Ms Tame said she had watched how even her most “common sense movements” were “lost in translation” because others deliberately misrepresent them, and then “projected division onto them” that was not “real”.
“For instance, certain members of the commentariat have consistently labelled me as politically divisive, failing to mention that I spent most of last year having frank, productive meetings with politicians on all sides at both the state and federal level,” she said.
“So, after a year of being re-victimised, commodified, objectified, sensationalised, delegitimised, gaslit, thrown under the bus by the biased, mainstream media, despite my inclusive messaging, I would like to take this opportunity to … remind you that I really have nothing to lose.”
Higgins fears ‘moment of reckoning’ slipping away
In the year since former Liberal staffer Brittany Higgins revealed her alleged rape in parliament, “too little has changed” and the federal government’s response has not “measured up”.
In a powerful speech to the National Press Club in Canberra, Ms Higgins said she was fearful the “national moment of reckoning,” sparked almost a year ago when she came forward to publicly allege she had been raped in parliament, was slipping away.
The man charged over the incident has pleaded not guilty.
“Nearly a year after the March4Justice made its way to the threshold of federal parliament, too little has changed,” she said.
“I stand here today fearful that this moment of transformative potential, the bravery of all those women who spoke up and stood up and said, ‘enough is enough’ is in danger of being minimised to a flare-up, a blip on the radar.”
Ms Higgins was critical of Prime Minister Scott Morrison, saying much of his language when talking about the treatment of women in parliament, including her own experience, was “shocking and at times … a bit offensive”.
“But his words wouldn’t matter if his actions had measured up,” she said. “Then, or since.
“What bothered me most about the whole, “imagine if it were our daughters” spiel wasn’t that he necessarily needed his wife’s advice to help contextualise my (alleged) rape in a way that mattered to him personally.
“I didn’t want his sympathy as a father.

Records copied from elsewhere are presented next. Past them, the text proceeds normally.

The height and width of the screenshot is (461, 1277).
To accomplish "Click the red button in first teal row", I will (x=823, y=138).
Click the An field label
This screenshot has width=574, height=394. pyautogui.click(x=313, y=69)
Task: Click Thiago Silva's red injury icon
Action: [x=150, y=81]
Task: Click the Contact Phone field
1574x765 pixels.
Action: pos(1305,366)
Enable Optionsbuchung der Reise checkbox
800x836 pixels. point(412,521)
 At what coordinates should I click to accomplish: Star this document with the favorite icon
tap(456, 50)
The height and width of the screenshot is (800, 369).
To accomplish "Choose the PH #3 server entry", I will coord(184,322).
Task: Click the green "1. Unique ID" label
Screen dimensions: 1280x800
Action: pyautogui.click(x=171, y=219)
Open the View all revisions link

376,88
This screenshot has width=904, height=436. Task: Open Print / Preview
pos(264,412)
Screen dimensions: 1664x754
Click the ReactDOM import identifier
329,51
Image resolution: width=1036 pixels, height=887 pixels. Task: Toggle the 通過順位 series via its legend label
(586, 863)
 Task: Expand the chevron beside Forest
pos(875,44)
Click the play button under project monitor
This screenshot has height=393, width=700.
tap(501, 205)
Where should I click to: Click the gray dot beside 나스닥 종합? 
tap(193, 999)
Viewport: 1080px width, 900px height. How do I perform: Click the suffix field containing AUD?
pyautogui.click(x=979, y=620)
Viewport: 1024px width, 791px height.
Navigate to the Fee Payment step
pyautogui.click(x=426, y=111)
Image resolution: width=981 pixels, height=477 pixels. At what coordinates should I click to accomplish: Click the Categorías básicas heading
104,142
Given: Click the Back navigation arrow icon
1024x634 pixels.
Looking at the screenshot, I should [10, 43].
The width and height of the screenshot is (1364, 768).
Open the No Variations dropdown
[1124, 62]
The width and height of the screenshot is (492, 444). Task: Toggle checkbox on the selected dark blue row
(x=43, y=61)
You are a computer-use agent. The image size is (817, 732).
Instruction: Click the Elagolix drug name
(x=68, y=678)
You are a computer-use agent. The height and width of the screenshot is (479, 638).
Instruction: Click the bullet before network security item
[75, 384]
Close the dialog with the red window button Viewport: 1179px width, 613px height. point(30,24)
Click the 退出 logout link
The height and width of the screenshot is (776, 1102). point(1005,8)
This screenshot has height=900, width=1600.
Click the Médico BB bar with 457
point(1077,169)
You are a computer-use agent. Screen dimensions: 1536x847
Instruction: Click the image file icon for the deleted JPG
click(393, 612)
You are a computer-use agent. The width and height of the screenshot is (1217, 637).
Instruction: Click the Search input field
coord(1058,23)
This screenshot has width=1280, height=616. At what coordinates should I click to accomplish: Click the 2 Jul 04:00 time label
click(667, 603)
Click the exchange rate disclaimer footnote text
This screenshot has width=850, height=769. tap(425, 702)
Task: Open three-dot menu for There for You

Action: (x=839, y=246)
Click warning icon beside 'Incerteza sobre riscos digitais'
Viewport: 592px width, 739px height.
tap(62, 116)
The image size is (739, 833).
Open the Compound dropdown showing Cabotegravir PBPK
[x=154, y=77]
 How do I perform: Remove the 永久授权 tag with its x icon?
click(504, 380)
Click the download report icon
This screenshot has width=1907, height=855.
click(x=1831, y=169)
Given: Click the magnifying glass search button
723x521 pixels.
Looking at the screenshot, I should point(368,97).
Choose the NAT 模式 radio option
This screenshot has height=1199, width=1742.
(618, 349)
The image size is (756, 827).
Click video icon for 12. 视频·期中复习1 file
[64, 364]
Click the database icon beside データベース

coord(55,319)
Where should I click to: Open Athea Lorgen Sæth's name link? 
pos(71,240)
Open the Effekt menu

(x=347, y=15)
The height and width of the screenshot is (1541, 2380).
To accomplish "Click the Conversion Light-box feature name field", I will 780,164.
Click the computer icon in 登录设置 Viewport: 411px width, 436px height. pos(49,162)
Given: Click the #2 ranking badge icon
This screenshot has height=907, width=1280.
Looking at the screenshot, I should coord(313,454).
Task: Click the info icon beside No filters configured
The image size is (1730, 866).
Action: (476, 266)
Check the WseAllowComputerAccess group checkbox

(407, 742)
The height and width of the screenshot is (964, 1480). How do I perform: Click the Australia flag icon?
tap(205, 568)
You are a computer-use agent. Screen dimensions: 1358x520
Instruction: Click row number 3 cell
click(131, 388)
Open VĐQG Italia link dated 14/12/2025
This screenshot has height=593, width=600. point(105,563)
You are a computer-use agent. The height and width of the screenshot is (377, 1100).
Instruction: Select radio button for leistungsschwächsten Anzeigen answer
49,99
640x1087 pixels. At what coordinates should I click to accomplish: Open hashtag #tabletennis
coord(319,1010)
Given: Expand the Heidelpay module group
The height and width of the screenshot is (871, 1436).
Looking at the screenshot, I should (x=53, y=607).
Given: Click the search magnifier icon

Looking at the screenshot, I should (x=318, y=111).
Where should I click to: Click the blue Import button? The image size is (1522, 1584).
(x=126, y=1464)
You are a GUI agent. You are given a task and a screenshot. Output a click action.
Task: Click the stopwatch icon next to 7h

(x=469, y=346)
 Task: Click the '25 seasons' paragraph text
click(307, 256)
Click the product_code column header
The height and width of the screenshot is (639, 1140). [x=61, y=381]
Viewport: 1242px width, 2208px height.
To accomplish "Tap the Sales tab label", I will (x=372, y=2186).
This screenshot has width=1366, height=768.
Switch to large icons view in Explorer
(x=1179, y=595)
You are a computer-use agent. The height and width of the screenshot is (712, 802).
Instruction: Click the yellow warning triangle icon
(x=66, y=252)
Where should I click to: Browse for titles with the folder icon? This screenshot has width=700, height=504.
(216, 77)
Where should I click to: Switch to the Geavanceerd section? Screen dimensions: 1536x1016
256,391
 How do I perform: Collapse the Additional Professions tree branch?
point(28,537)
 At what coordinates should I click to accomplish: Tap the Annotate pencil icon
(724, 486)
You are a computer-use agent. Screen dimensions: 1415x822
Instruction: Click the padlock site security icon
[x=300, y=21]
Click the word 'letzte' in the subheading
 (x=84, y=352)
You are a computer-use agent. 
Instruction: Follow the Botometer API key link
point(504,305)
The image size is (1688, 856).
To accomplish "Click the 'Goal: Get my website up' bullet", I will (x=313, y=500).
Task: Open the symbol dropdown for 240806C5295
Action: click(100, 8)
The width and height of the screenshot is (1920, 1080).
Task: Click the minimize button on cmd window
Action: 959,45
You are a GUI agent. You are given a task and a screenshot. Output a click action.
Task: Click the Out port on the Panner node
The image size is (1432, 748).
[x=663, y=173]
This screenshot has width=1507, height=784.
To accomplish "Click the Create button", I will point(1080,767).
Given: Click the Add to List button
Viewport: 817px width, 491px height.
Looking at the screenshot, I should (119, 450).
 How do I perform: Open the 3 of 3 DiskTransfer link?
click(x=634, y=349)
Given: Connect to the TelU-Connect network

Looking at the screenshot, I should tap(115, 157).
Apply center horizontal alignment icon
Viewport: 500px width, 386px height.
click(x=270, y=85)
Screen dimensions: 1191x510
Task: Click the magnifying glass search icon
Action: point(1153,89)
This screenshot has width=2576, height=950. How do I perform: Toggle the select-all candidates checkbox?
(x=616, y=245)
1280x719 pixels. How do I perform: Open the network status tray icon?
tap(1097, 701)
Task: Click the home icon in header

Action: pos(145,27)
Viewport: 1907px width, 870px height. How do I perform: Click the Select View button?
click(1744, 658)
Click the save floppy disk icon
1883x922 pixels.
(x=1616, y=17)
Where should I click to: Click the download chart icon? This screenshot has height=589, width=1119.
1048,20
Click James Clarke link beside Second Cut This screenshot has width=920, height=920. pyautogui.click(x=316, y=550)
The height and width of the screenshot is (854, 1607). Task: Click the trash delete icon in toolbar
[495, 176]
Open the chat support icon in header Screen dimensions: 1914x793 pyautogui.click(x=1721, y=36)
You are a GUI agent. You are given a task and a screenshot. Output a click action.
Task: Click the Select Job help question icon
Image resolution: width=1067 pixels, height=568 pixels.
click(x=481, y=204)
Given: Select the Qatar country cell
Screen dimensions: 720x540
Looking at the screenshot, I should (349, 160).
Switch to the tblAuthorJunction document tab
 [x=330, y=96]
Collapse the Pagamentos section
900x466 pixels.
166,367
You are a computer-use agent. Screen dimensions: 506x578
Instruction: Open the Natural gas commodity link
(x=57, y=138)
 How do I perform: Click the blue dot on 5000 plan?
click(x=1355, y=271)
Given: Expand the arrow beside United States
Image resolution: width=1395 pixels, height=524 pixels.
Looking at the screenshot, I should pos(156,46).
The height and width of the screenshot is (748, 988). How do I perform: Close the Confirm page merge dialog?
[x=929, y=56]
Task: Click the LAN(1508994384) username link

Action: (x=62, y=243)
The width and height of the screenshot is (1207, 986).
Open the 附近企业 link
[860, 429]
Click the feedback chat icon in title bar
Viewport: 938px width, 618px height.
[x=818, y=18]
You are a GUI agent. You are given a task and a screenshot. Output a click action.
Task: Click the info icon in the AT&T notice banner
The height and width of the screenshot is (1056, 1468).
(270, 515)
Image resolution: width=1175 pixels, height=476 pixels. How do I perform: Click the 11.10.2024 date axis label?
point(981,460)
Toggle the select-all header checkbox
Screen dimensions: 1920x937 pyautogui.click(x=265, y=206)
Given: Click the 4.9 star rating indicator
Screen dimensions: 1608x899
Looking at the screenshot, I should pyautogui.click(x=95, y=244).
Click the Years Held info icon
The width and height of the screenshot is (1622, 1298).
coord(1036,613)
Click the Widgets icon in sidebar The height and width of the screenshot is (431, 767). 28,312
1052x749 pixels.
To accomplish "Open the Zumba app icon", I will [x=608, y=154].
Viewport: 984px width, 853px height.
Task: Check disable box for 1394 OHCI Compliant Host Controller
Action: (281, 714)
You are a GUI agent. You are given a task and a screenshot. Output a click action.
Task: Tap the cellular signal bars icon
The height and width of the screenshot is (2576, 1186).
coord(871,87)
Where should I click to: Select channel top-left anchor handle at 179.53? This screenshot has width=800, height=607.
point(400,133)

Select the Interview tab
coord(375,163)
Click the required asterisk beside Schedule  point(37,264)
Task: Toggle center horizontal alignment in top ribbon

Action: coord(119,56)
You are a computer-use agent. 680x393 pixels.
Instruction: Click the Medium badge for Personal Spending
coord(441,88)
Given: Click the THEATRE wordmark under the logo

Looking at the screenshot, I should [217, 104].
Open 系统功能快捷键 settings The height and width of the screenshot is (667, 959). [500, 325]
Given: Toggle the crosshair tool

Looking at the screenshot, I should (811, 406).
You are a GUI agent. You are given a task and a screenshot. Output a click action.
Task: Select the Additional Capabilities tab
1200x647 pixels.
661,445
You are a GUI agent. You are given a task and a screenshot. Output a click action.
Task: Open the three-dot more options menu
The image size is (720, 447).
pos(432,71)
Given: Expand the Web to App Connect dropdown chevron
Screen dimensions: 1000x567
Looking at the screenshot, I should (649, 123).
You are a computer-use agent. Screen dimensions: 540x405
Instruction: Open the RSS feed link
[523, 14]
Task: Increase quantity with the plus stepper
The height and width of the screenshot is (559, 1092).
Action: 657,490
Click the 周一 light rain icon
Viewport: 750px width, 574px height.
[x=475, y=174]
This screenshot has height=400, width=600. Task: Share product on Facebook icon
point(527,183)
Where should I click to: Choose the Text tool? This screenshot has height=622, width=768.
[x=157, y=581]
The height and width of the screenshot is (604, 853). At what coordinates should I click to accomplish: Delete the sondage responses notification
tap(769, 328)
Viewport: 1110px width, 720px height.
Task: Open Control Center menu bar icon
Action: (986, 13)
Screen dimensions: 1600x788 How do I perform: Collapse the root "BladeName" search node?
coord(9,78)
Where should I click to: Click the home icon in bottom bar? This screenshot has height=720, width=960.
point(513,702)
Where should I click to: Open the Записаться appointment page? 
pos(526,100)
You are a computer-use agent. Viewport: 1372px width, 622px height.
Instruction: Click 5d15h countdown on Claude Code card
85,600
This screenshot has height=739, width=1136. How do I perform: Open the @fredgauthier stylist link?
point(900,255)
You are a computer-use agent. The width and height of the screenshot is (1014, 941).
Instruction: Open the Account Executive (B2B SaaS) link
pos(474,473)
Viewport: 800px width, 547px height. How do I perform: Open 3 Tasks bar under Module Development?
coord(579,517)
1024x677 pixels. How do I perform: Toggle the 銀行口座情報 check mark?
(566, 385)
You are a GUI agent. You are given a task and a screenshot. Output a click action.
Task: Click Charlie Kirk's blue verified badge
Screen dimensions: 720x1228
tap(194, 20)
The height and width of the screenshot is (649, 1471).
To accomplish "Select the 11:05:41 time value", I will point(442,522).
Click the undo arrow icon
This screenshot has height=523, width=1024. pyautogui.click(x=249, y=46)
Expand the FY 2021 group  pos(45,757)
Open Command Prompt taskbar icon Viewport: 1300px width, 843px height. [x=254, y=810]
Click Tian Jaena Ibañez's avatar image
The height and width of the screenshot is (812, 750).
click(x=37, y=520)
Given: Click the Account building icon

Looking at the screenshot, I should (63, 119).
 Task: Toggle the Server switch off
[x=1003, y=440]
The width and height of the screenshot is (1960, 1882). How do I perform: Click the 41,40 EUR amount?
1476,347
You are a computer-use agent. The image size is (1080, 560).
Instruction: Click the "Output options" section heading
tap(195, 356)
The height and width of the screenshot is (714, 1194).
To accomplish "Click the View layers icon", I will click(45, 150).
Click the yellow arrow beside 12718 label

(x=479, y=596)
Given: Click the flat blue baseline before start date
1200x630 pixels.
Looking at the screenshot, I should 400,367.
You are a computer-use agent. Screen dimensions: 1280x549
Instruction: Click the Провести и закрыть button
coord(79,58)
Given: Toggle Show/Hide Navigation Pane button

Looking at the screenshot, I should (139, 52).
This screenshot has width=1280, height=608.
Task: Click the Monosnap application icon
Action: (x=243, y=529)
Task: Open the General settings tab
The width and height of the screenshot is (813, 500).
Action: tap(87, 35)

I wanted him to use his power as Prime Minister.”
Ms Higgins said she wanted Mr Morrison to “wield the weight of his office and drive change in the (Liberal) party and our parliament and out into the country”.
“One year later, I don’t care if the government has improved the way that they talk about these issues,” she said. “I’m not interested in words anymore. I want to see action.”
Ms Higgins said recognising there was a problem with the sexual assault and harassment of women in Australia was “50 years short of what’s required”.
“The women and girls of Australia deserve so much better than an improvement in the way that we publicly discuss the dangers that they face at home and in their daily lives,” she said.
“Last year wasn’t a march for acknowledgment. It wasn’t a march for coverage. It wasn’t a march for language. It was a march for justice.
“And that justice demands real change in our laws, as well as in our language, in our national culture, as well as our national conversation.”